In this study, the pain score was difficult to estimate because all patients had endotracheal insertions with sedation during ventilator dependence. Only one pain evaluation was conducted, upon initial arrival at the ED, and all patients had similar pain scores. During ventilator-dependent periods, pain agents were administered continuously. The longer the period was for ventilator dependence, the more analgesics and sedative agents were required. In this study, after patients were weaned from the ventilator, they all regained normal consciousness. The pain scores upon discharge were evaluated again and had decreased compared with initial admission scores. In the rib fixation group, the pain score upon discharge was lower than in the other group. Therefore, pain can be greatly reduced for patients undergoing rib fixation compared with those who do not receive rib fixation.

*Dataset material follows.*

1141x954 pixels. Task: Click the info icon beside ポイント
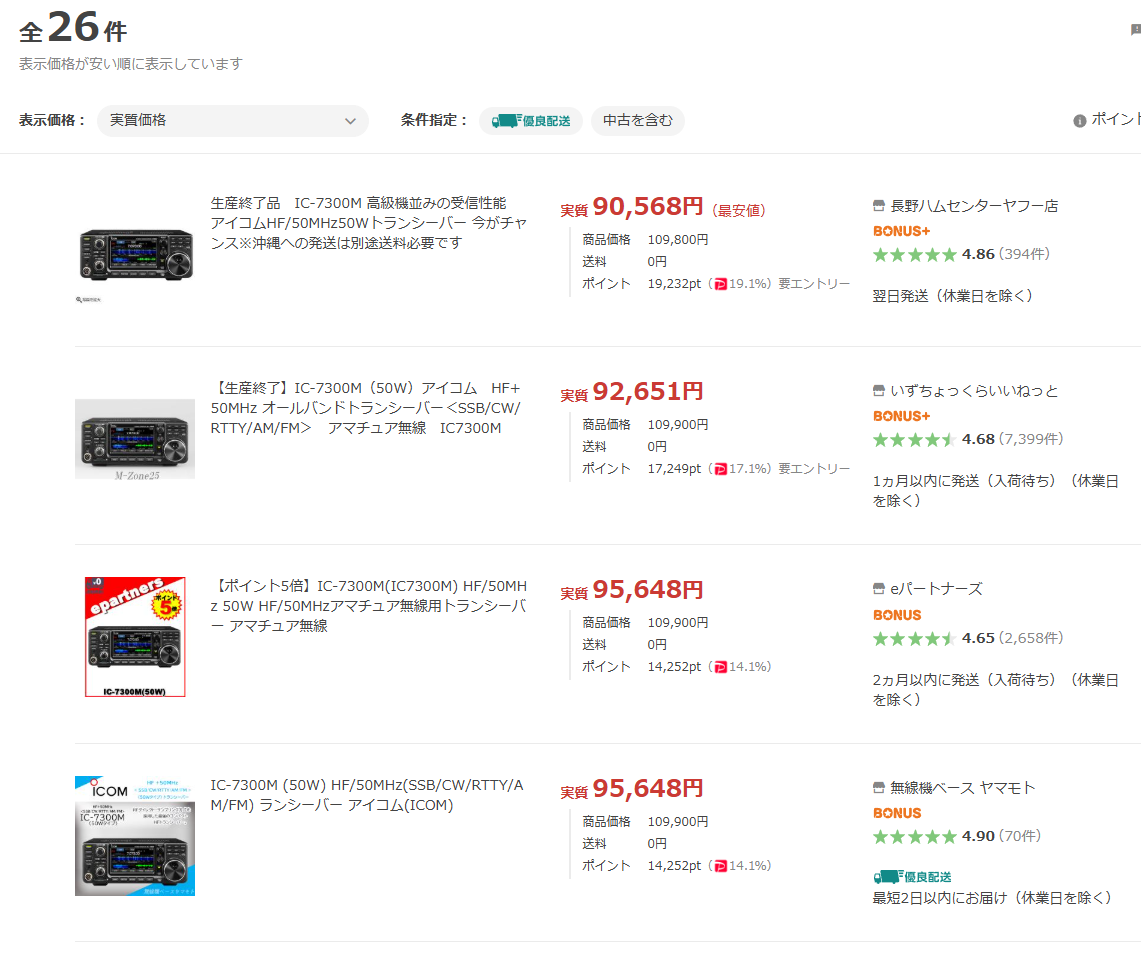coord(1079,121)
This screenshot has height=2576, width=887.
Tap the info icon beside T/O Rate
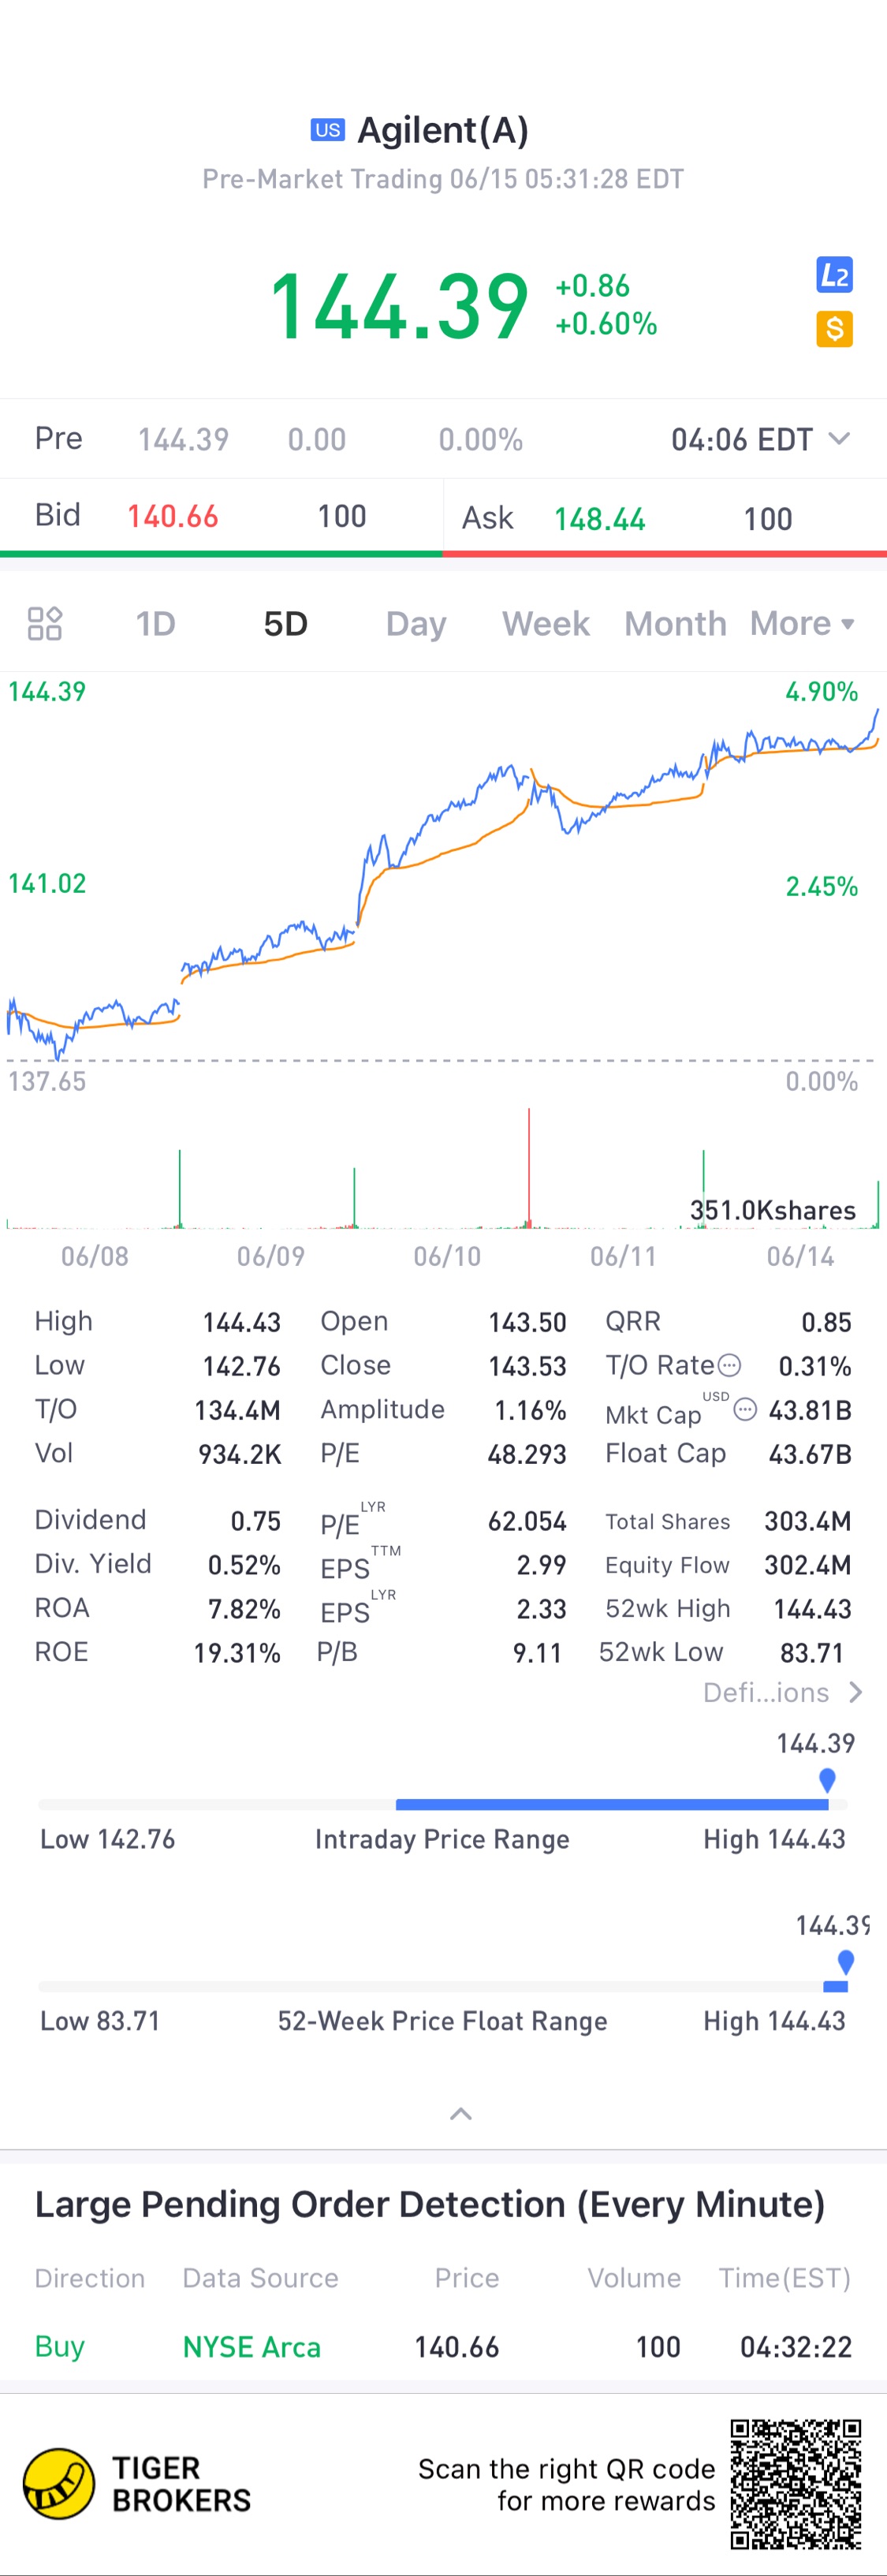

Although VATS combined with rib fixation has many advantages in patients with ARF, this study has several limitations. The numbers of patients with ARF are small for thoracic injuries because only 5 to 10% experience incidences after blunt chest trauma. However, in this study, we attempted to include a sufficient number of patients for the calculation power to reach 0.8. The other limitation of the study was that patient selection was not randomized, although the study protocol was designed prospectively. Because all patients were initially intubated and sedated after trauma, all decisions regarding operation were made by patients’ families. We considered that all patients in this study should receive fixation but that consent should be obtained from families. Although we provided detailed information regarding rib fixation, some family members did not understand our explanations. Therefore, we could only provide their families with choices to inform their final decisions. However, this condition provided a comparison group for the study. Although the two groups were not matched initially, which may have caused selection bias, the demographic characteristics of the two groups exhibited no statistically significant differences. The binary logistic regression examination also indicated a high correlation between rib fixation and the length of ventilation use after adjustment for other variances. Another limitation of the observation-based data was that different staff members recorded the observations. To mitigate this limitation, a senior surgeon reviewed all data for accuracy and consistency. All surgical procedures were performed by the same team, and the same surgeons were responsible for all decisions to perform rib fixation to avoid surgical confounding bias. The pain score evaluation comparison between the two groups was also a limitation in this study. In addition to the subjectivity of pain sensation, group 2 patients had longer ICU stays that may have interfered with pain scores. Fortunately, all patients in this study were lucid and conscious, decreasing the potential for such bias.

Conclusion

The combination of rib fixation with VATS may provide complete treatment of chest wall deformity and of lung and pleural lesions in severe blunt chest injuries. This combination surgery may decrease ventilator dependence, lower the rate of pneumonia, and shorten the course of admission.